911 singles chronology
| "The Day We Find Love" (1997) | "Bodyshakin'" (1997) | "The Journey" (1997) |

= Bodyshakin' =

1997 single by 911

"Bodyshakin'" is a song by English boy band 911 from their debut studio album, The Journey (1997). Originally appearing on the B-side of "Love Sensation", it was released as the fifth single from the album on 21 April 1997, where it peaked at number three on the UK Singles Chart and remained in the chart for seven weeks. It also reached number 67 in Australia and number 19 in New Zealand.
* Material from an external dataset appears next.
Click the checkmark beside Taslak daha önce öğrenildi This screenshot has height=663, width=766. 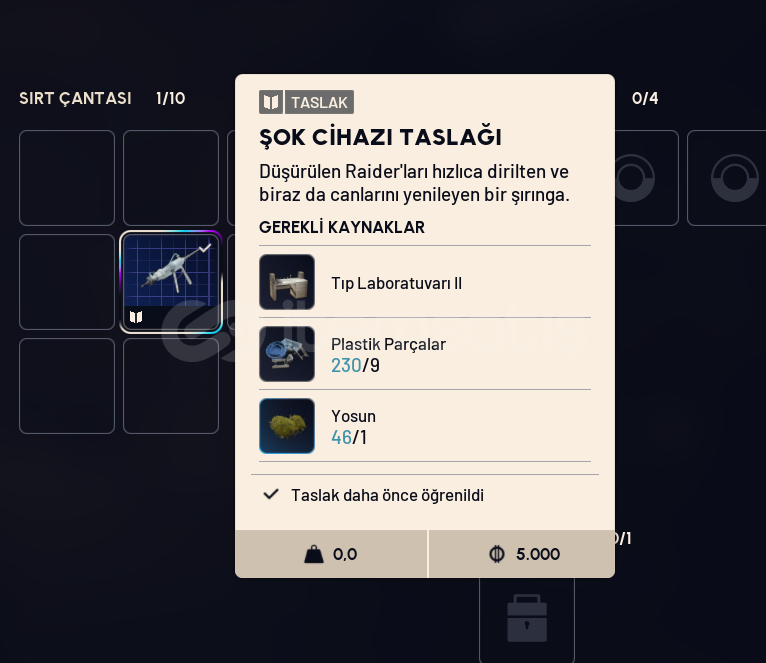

As of 2013, it has sold over 200,000 copies in the UK, receiving a silver sales certification.

==Charts==
===Weekly charts===

| Chart (1997) | Peak position |
|---|---|
| Australia (ARIA) | 67 |
| Europe (Eurochart Hot 100) | 22 |
| New Zealand (Recorded Music NZ) | 19 |
| Scotland Singles (OCC) | 1 |
| UK Singles (OCC) | 3 |
| UK Airplay (Music Week) | 30 |

===Year-end charts===

| Chart (1997) | Position |
|---|---|
| UK Singles (OCC) | 64 |

==Certifications==

| Region | Certification | Certified units/sales |
| United Kingdom (BPI) | Silver | 200,000^{^} |
^{^} Shipments figures based on certification alone.